He owns it, just like a tattoo.
That Sir, is a fact, not an opinion.
I agree faux deductive reasoning is generally used to shut down discussion and comment, a clearly identified “opinion” is the lifeblood of blogging life, in that it should spur reasonable give and take discussion on topics. Too many professional and amateur bloggers today clearly can’t make the distinction or even understand there is one. When the blogging activity becomes an agenda driven function it ceases to be a unique communication tool. That is the reason I believe some blogs have followers and others have contributors and there is a meaningful gulf between the two.
Want to taik about somebody who quit, and who’s campaign is in trouble? Well, let’s talk about Speaker Howell.
You see, Speaker Howell quit working for the ordinary, middle-class, blue collar people in Virginia many years ago, and went to work doing the business of the likes of all things named Dominion. Where ever there is cabbage, you will find Howell. Whenever there is a tax increase on the middle-class, you will find Howell.
But you won’t find Howell getting his hands dirty doing the business of the ordinary people in Virginia. That’s work better left for someone else….
Howell is scared. He knows exactly who they were that pushed Congressman Brat over the top. What he does not know is if they will push Stimpson over the top, as there is no poll that measures these “pushers”.
So it is Speaker Howell who quit on the “people” of Virginia long ago, and scared he is, very scared.
Vote for Stimpson.
“We chose not to run it because it does not reflect what we know to be true, though in fairness to Hall, those from outside the immediate environs of the campaign might be forgiven the mistake.”
Please Steve, don’t patronize us. You could have run the story in the same fashion as Bearing Drift, coloring it with your editorial crayons. But rather than get in front of a story involving a candidate that this blog supports unequivocally, you elected to fall behind Bearing Drift’s lead. Well played.
“Editorial crayons”? Just who is being patronizing here? I think it’s clearly the anonymous troll. Consult a dictionary, please.
Sorry Steve, but crayons is the best I can do based on the infantile level of reporting of your colleagues.
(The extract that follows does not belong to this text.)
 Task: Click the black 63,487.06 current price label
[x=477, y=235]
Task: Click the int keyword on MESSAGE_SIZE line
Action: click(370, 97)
But my point still stands. You didn’t pass up a Stimpson story because it was flawed. You passed it up because you didn’t want to malign Stimpson.
And that is the only reason BD picked it up, to malign Stimpson.
Your Howell, in 28 years, has as his “signature achievement” the largest tax increase in Virginia history. His bill, HB 2313.
Stand up and take ownership Speaker Howell of your signature achievement. HB 2313.
Vote for Stimpson!
You can say I didn’t want to run a story that would malign someone, or that I didn’t want to run a flawed story. Ok. Have it your way, smart guy. That makes me a real jerk somehow?
How is it that you come out on top in this exchange? Again, some facility with a dictionary would serve you well.
Spare me the condescending drivel, Steve. Directing me to a dictionary is the infantile sort of remark I’d expect from your colleagues. Not someone of your caliber.
“Come out on top”? Must everything be so Boolean? I called bullshit on your introduction. There’s nothing more to be said.
Still hiding behind fake names, eh Savoia? I’m still holding out hope that you reject being a coward one day soon and actually get some integrity. We all can work on self-improvement every day.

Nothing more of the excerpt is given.